In conclusion, the release of Qdrant 1.7.0 has significantly eased the process of dealing with sparse vectors, introducing native support for efficient integration into vector databases. This update addresses historical challenges associated with sparse data, offering robust querying capabilities for both dense and sparse vectors. Qdrant’s enhanced features not only simplify the handling of sparse vectors but also open up new possibilities for data analysis, marking a crucial advancement in the field of vector search engines.

The excitement surrounding the use of Qdrant for sparse medical transcriptions is palpable. Sparse medical data, known for its irregularities and missing values, has traditionally presented challenges for seamless integration into databases.

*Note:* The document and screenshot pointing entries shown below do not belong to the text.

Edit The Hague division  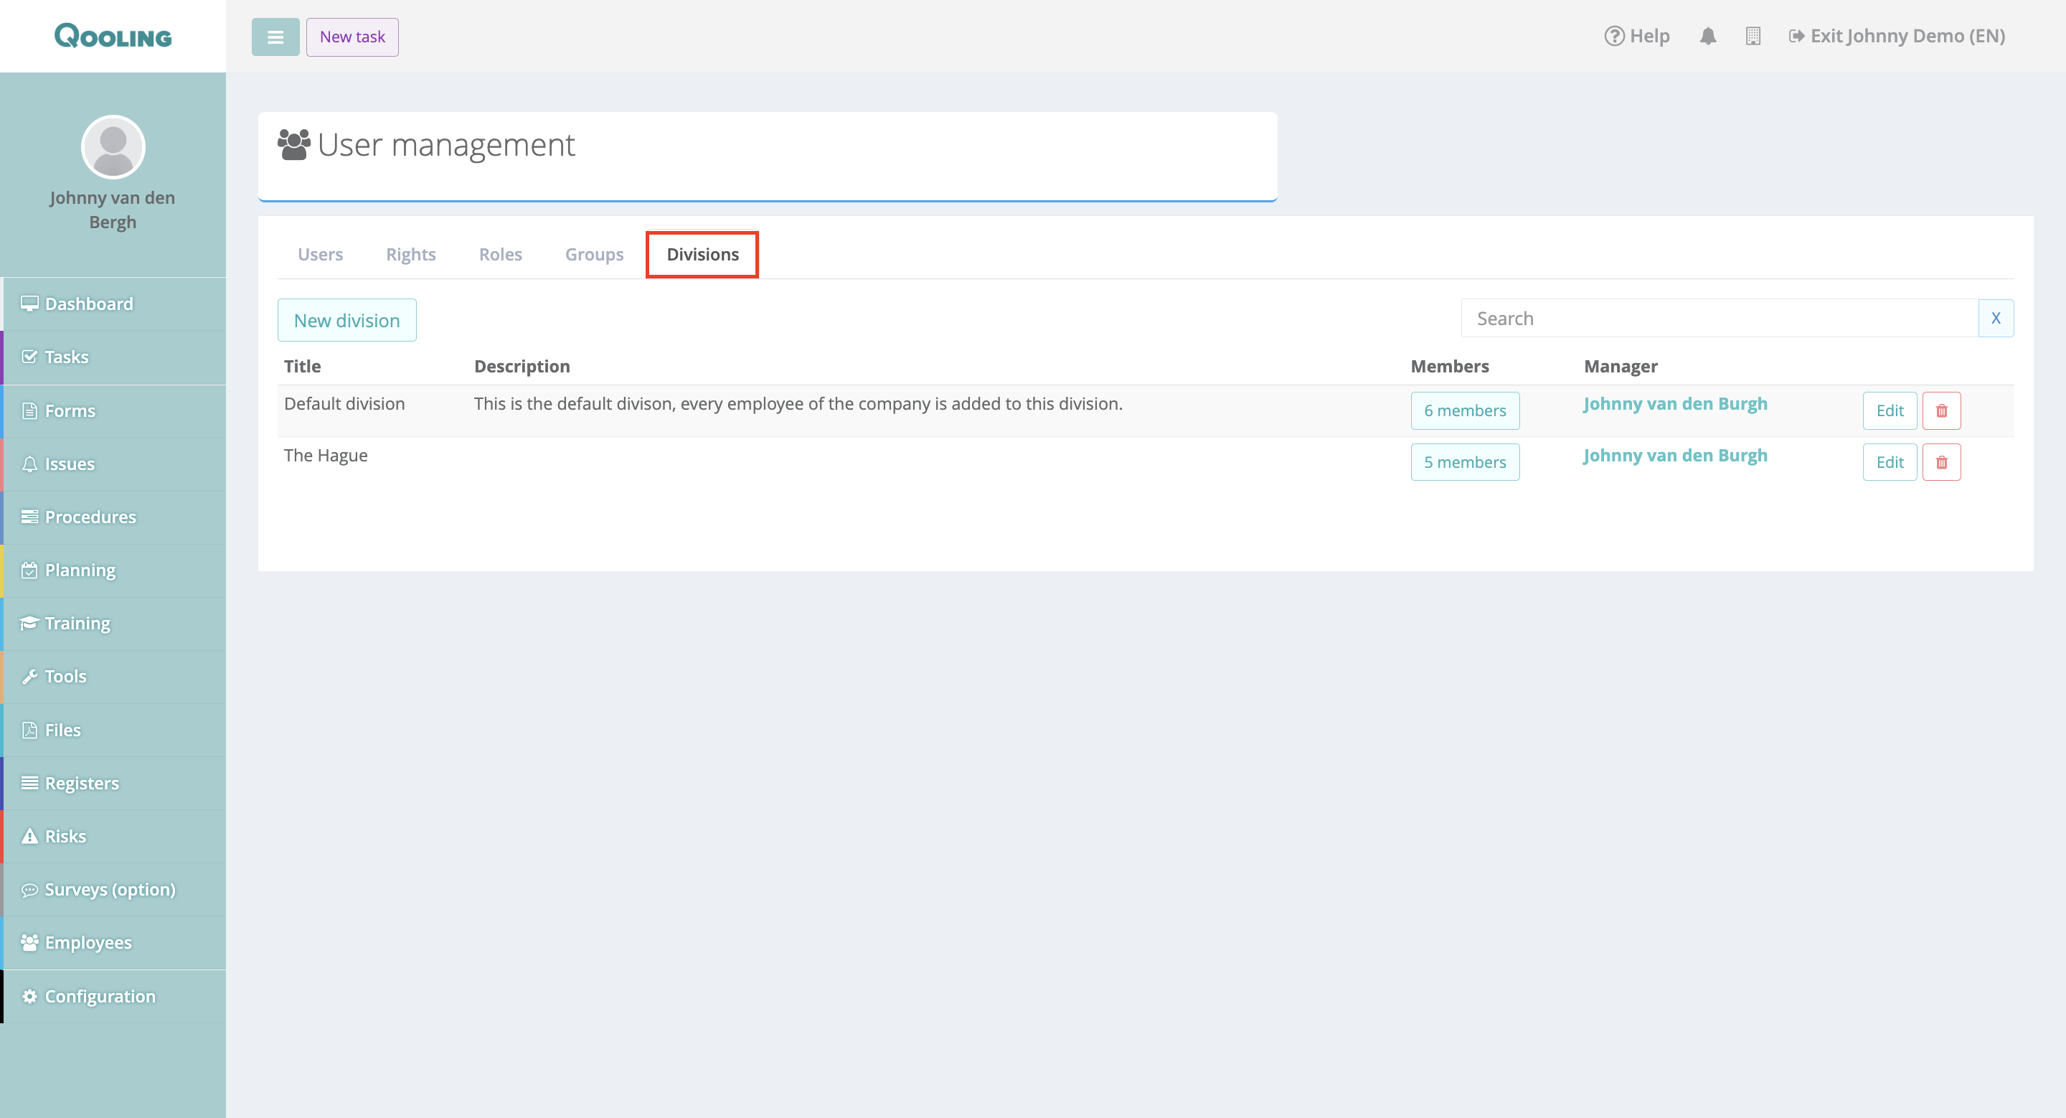(x=1889, y=462)
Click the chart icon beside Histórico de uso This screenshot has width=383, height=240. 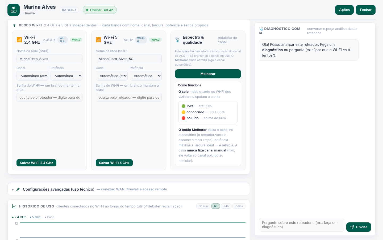point(14,206)
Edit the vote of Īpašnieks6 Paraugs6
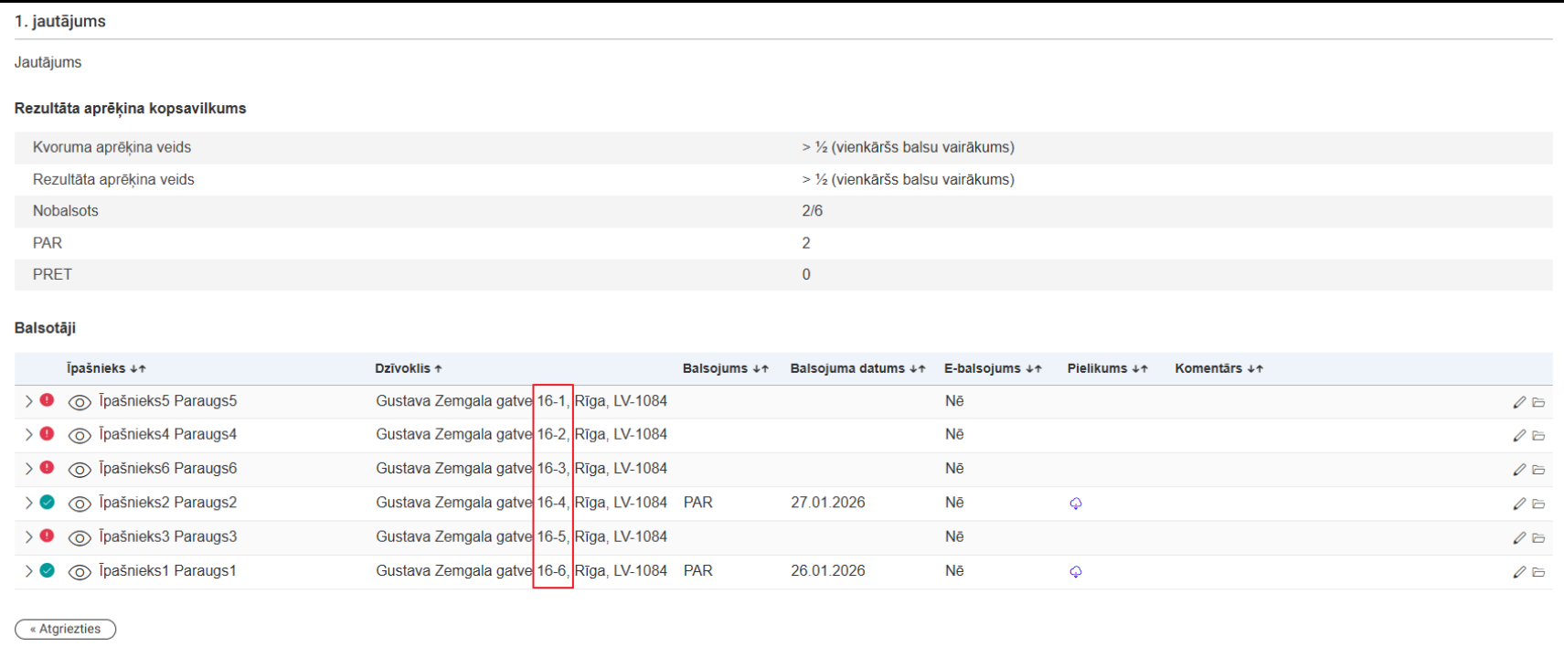1564x658 pixels. pyautogui.click(x=1518, y=470)
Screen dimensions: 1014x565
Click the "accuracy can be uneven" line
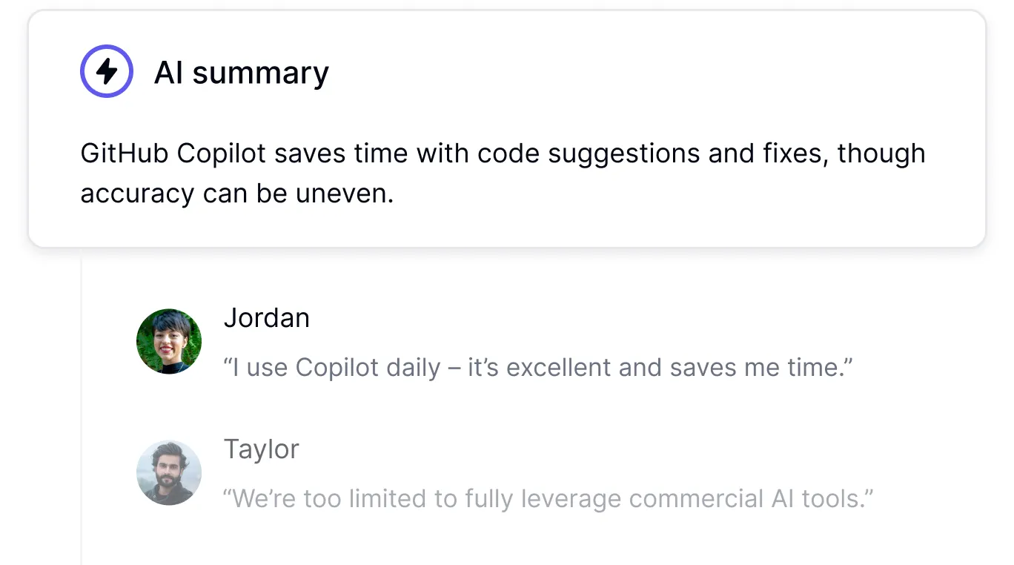pos(236,194)
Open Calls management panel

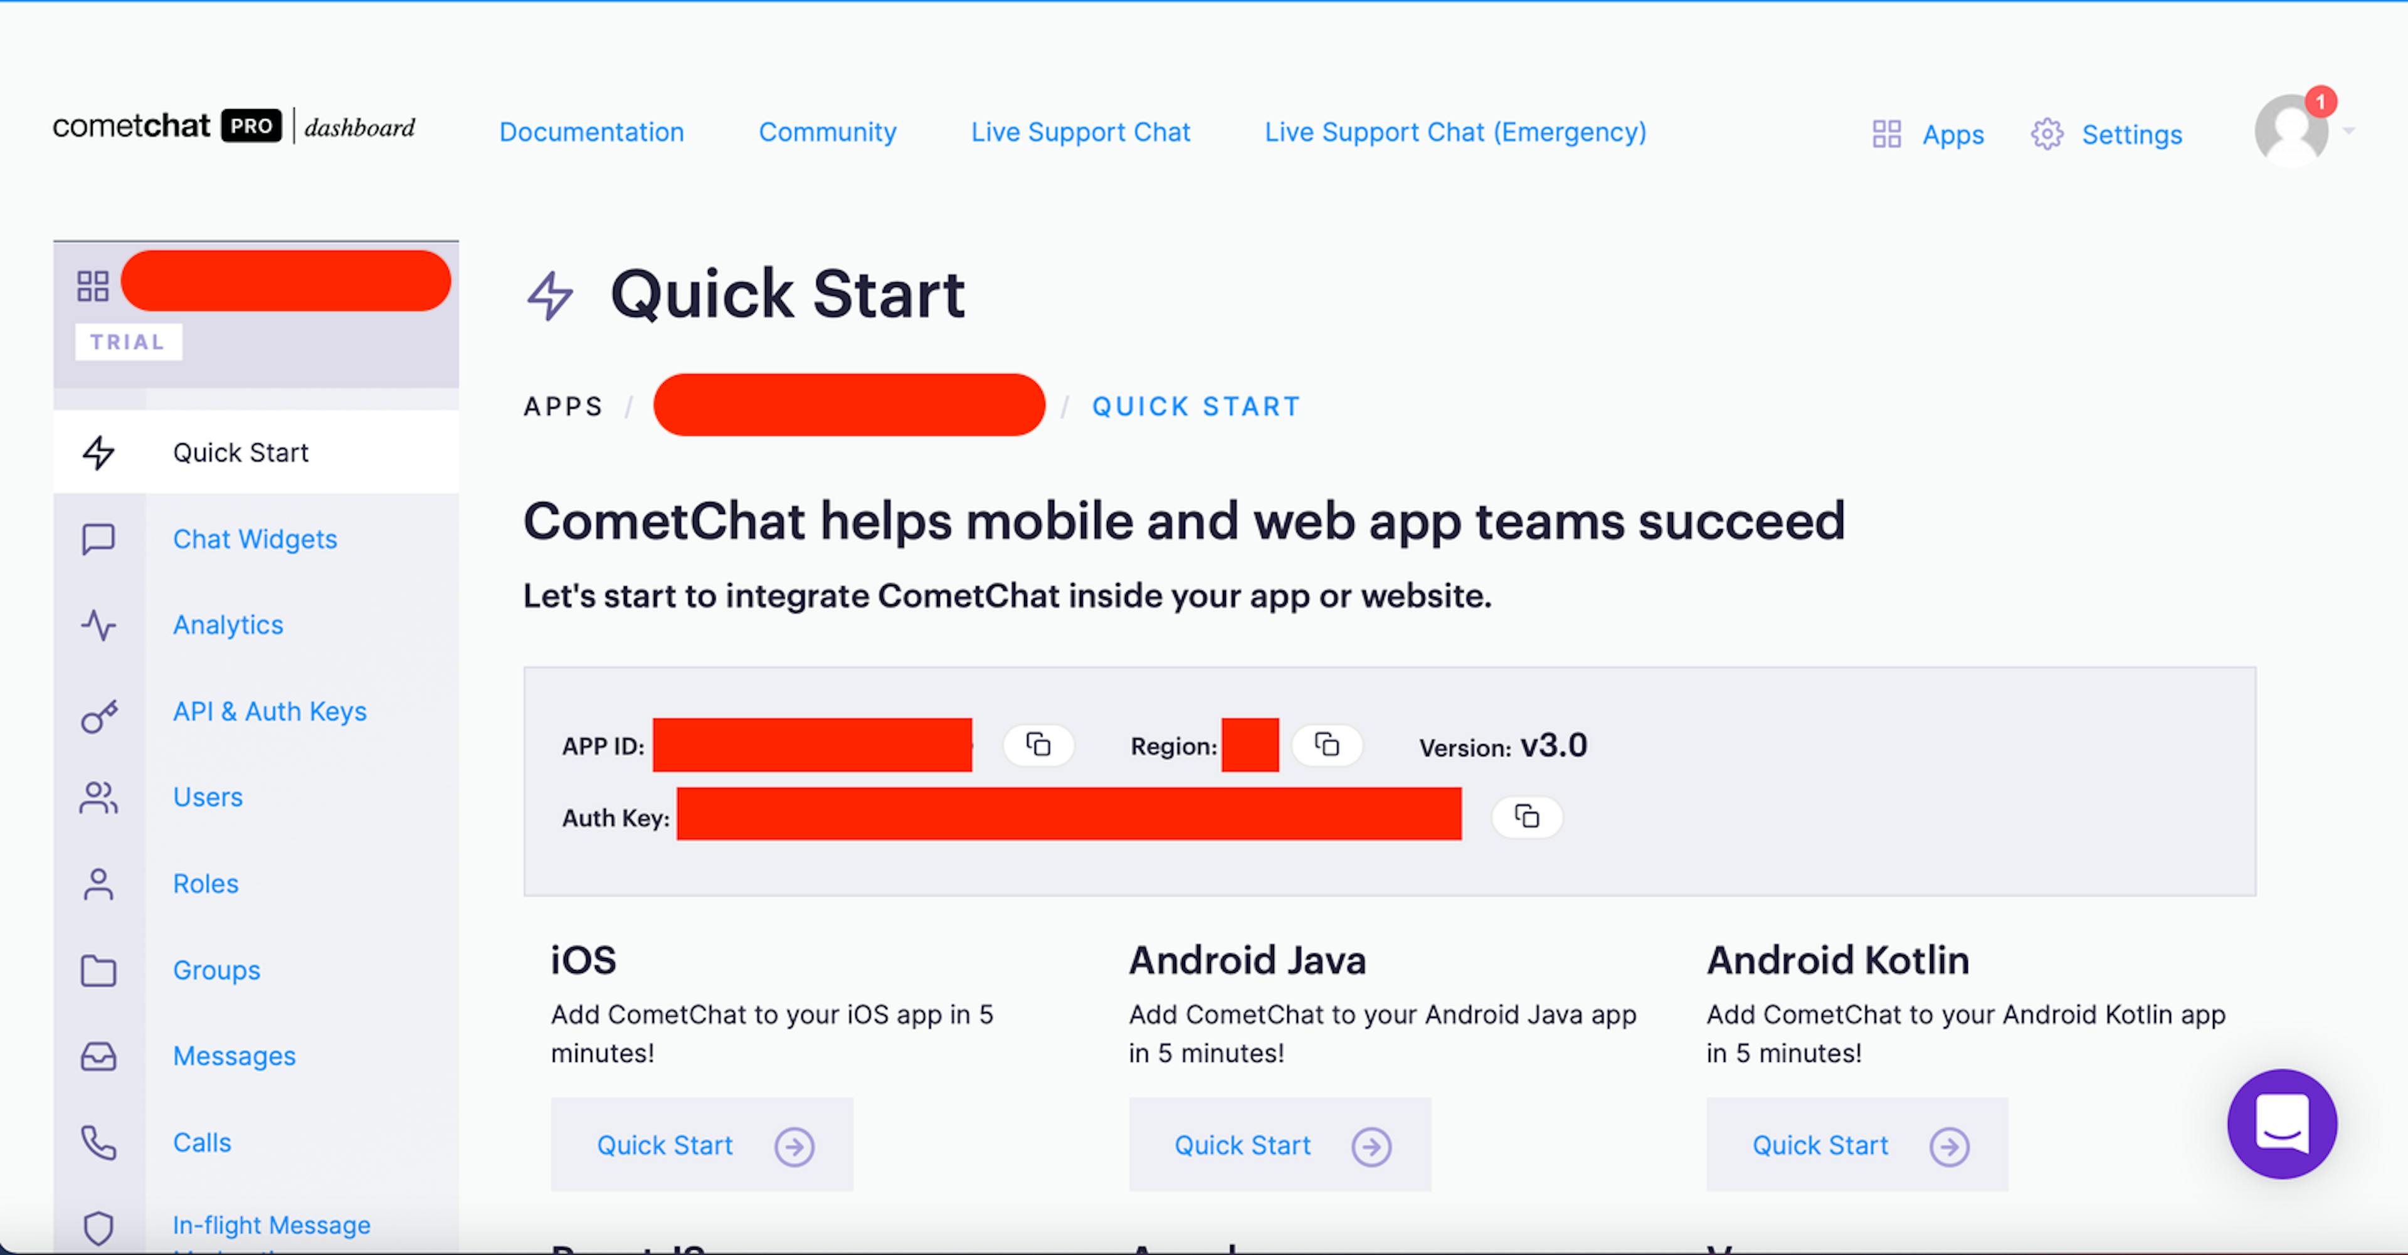(203, 1142)
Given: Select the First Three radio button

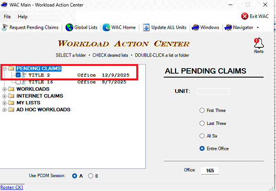Looking at the screenshot, I should (x=202, y=111).
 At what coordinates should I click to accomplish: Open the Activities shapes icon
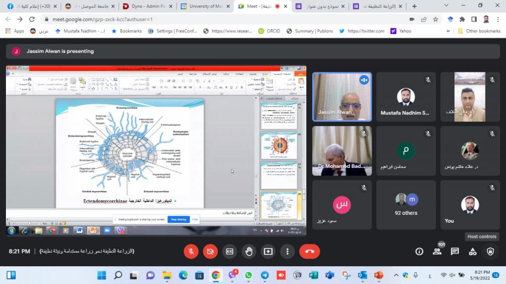[472, 251]
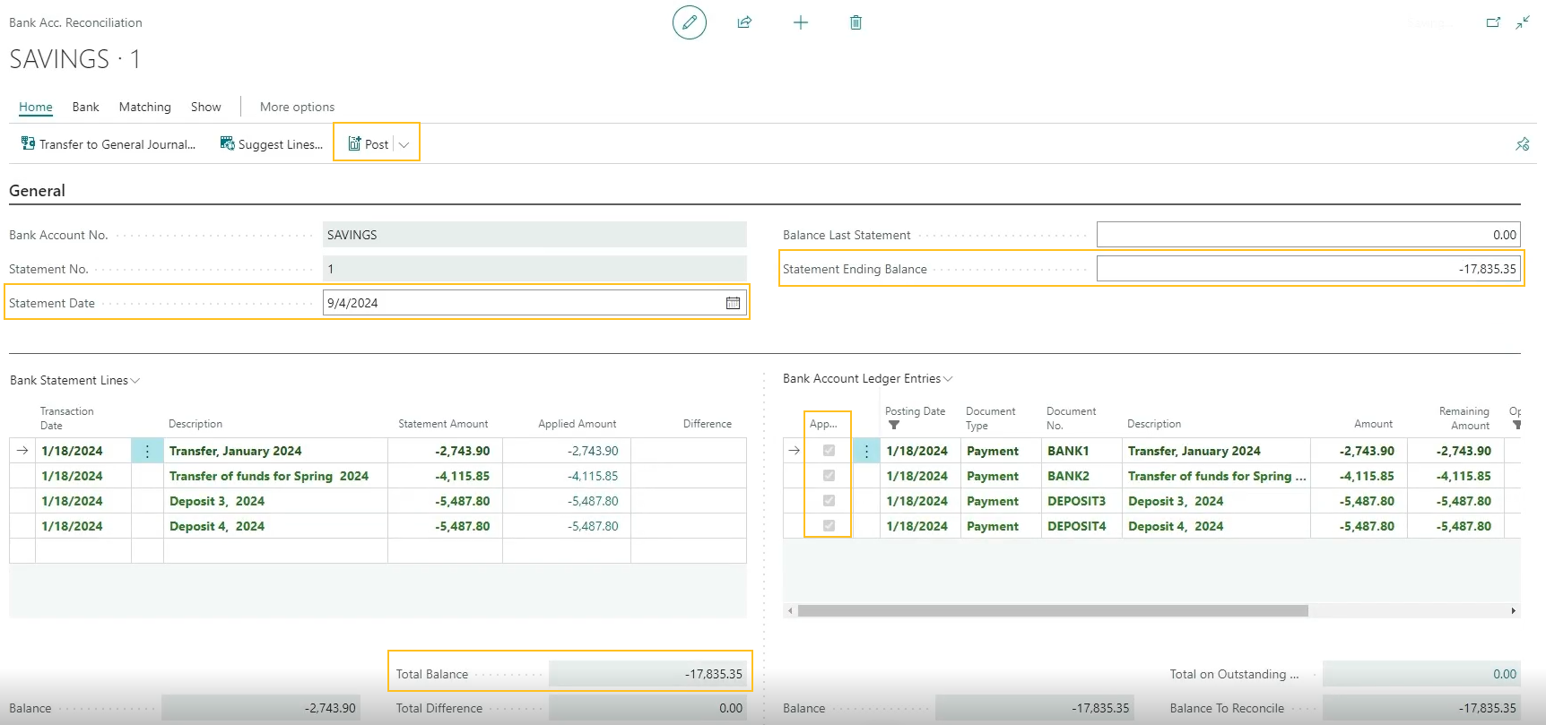This screenshot has width=1546, height=725.
Task: Click the share icon in header
Action: (x=744, y=22)
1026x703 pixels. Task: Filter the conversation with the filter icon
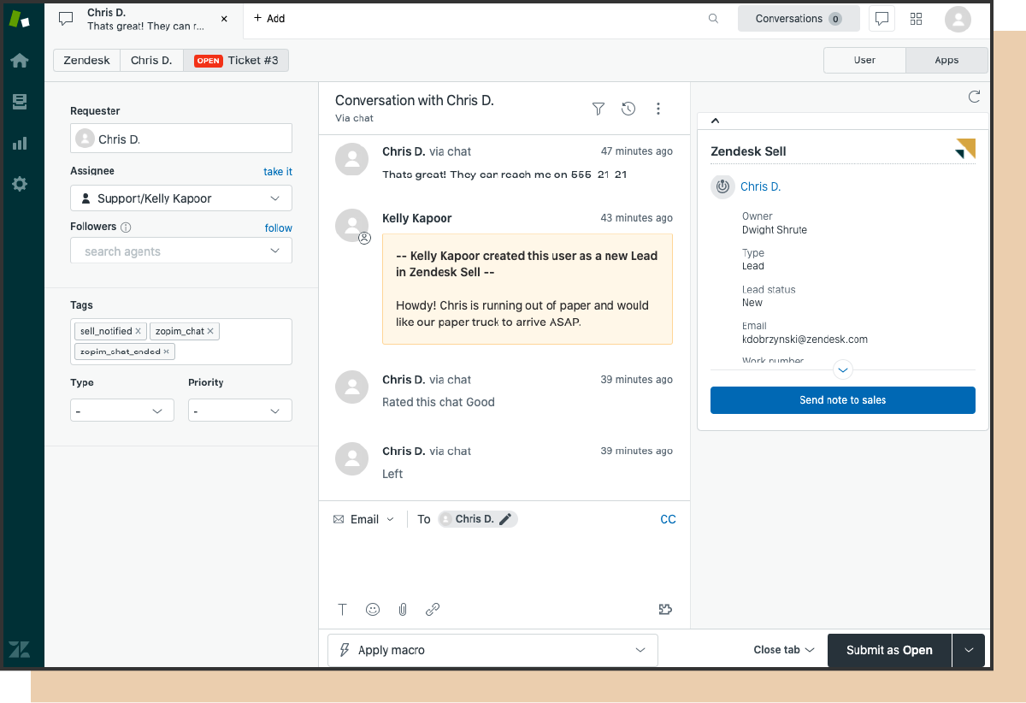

Qdrant 1.7.0, however, transforms this landscape by providing a user-friendly platform for navigating and analyzing complex medical datasets. The native support for sparse vectors empowers medical researchers and practitioners, fostering more effective exploration and understanding of medical transcriptions.
As Qdrant continues to be utilized for sparse medical data, the combination of advanced features and community-driven development promises a transformative experience, showcasing the ongoing evolution of tools to meet the demands of modern data challenges in the realm of medical research and analytics.